Le meulage des dents, difficile à réaliser sans atteindre la pulpe dentaire, crée des portes d’entrée vers le système sanguin favorisant les septicémies dues aux bactéries de la flore oropharyngée, S. suis inclus. Dans l’étude, le meulage est pratiqué dans les élevages hyperprolifiques. Ces élevages cumulent donc un potentiel déficit immunitaire chez certains porcelets et une voie d’entrée d’agents pathogènes, combinaison favorable à l’apparition de cas cliniques de streptococcie. De plus, un meulage réalisé dans les 24 premières heures de vie du porcelet perturbe la prise colostrale.

D’autres facteurs semblent favoriser l’échec de l’autovaccin (p-value ϵ[0.05 ; 0.1]) :

- un changement d’aiguille au mieux toutes les 5 truies lors de la vaccination favorise l’apparition d’abcès au site d’injection et limite la bonne prise vaccinale ;

- une corrélation temporelle entre troubles digestifs et cas de streptococcie (peu de données dans la littérature à ce sujet). L’hypothèse est que les lésions digestives et le potentiel déficit immunitaire local et général favorisent la survenue de cas de streptococcie.

Plusieurs profils d’élevage

L’analyse des données permet de distinguer des profils d’élevage « en échec » et « en succès » (voir tableau). Ces profils montrent l’importance de la gestion des co-infections respiratoires et digestives afin d’optimiser l’efficacité de l’autovaccin. En effet, les virus grippaux ou celui du syndrome dysgénésique et respiratoire porcin (SDRP) favorisent les infections par S. suis, de même que certaines bactéries.

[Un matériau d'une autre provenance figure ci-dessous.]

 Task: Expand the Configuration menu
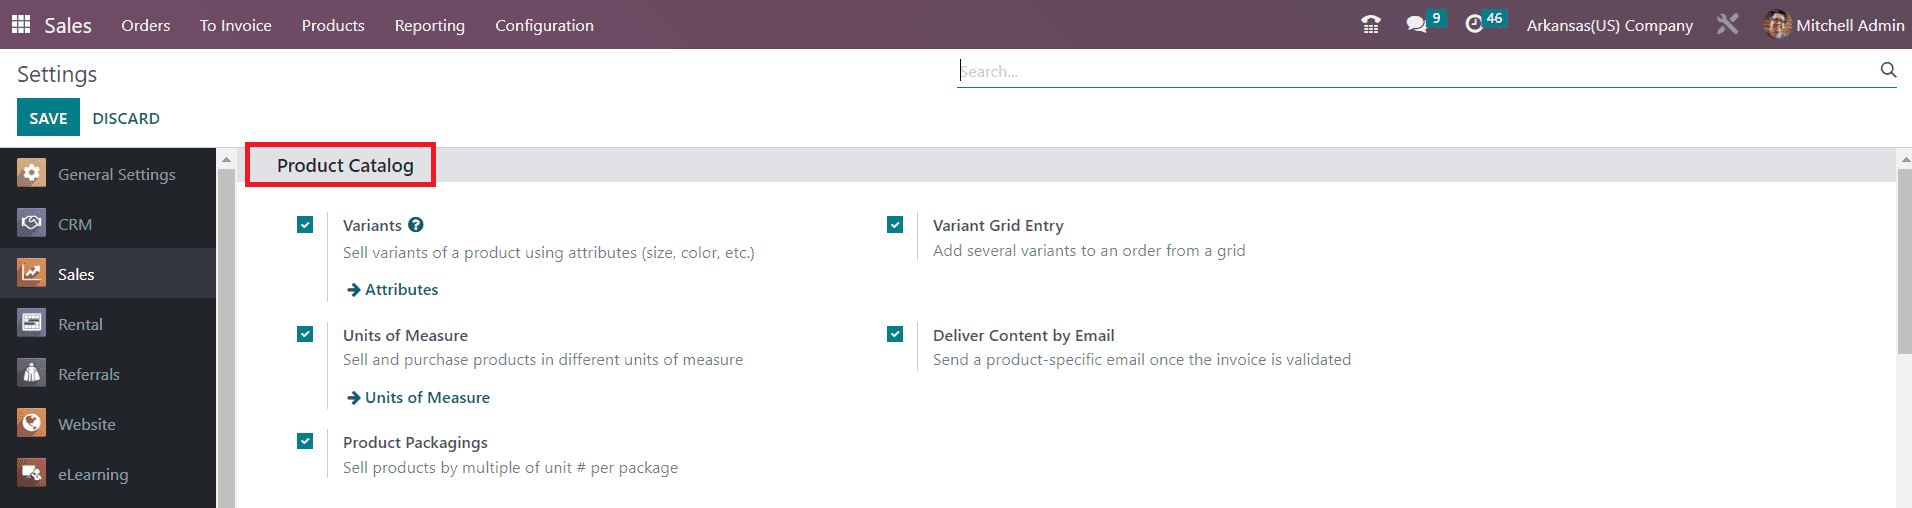point(544,25)
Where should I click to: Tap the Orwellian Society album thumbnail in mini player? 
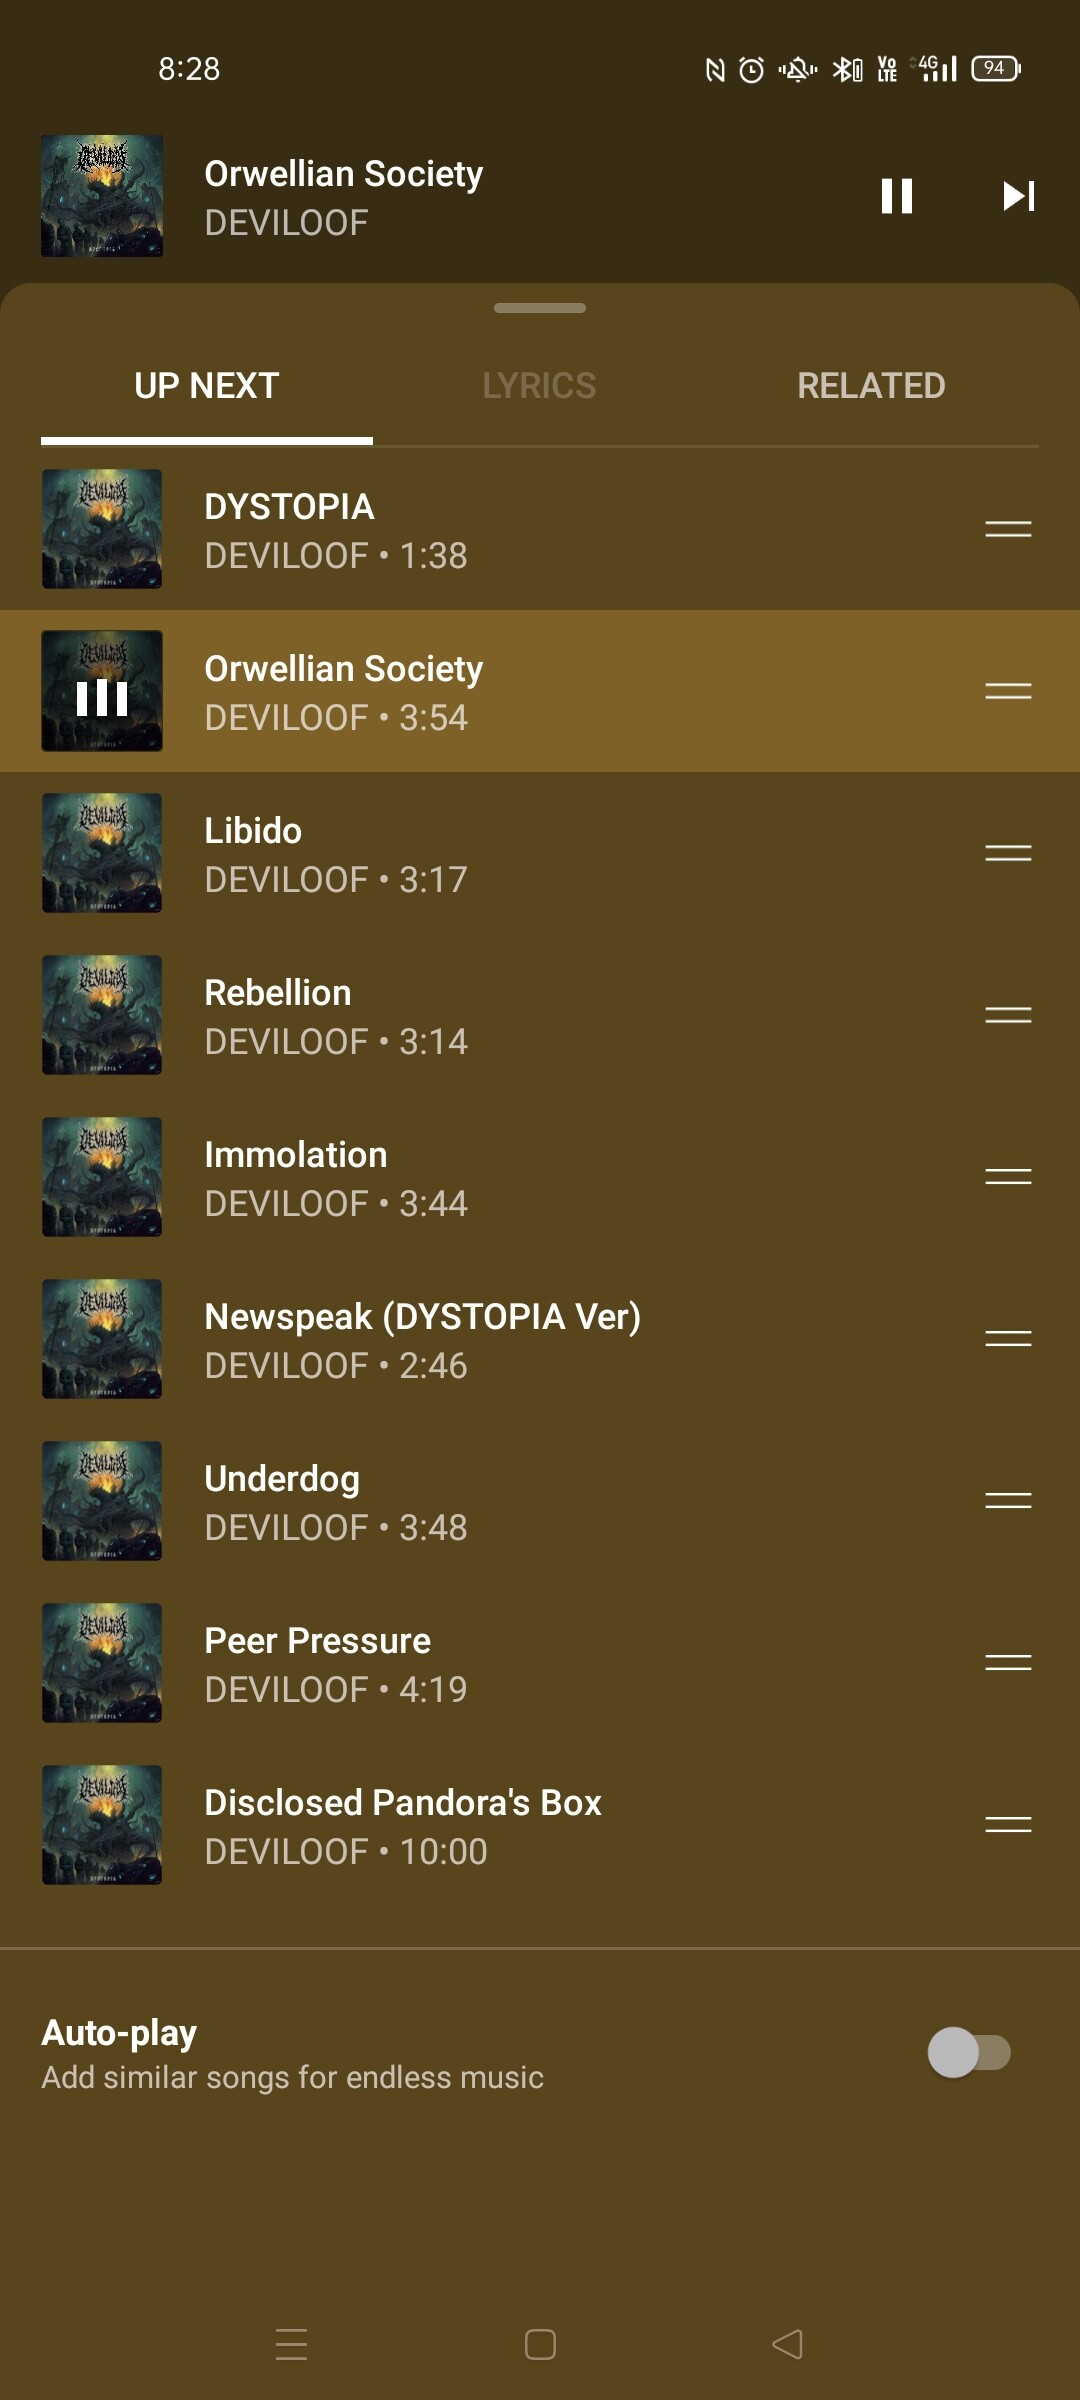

L’étude révèle l’importance de la qualité de la prise colostrale et de la stabilité sanitaire dans l’élevage pour optimiser la mise en place d’un autovaccin à S. suis. Si les résultats nécessitent d’être consolidés par l’étude d’un plus grand nombre d’élevages, le vétérinaire praticien dispose désormais d’une base de travail pour mieux conseiller ses éleveurs et améliorer l’efficacité de l’autovaccination.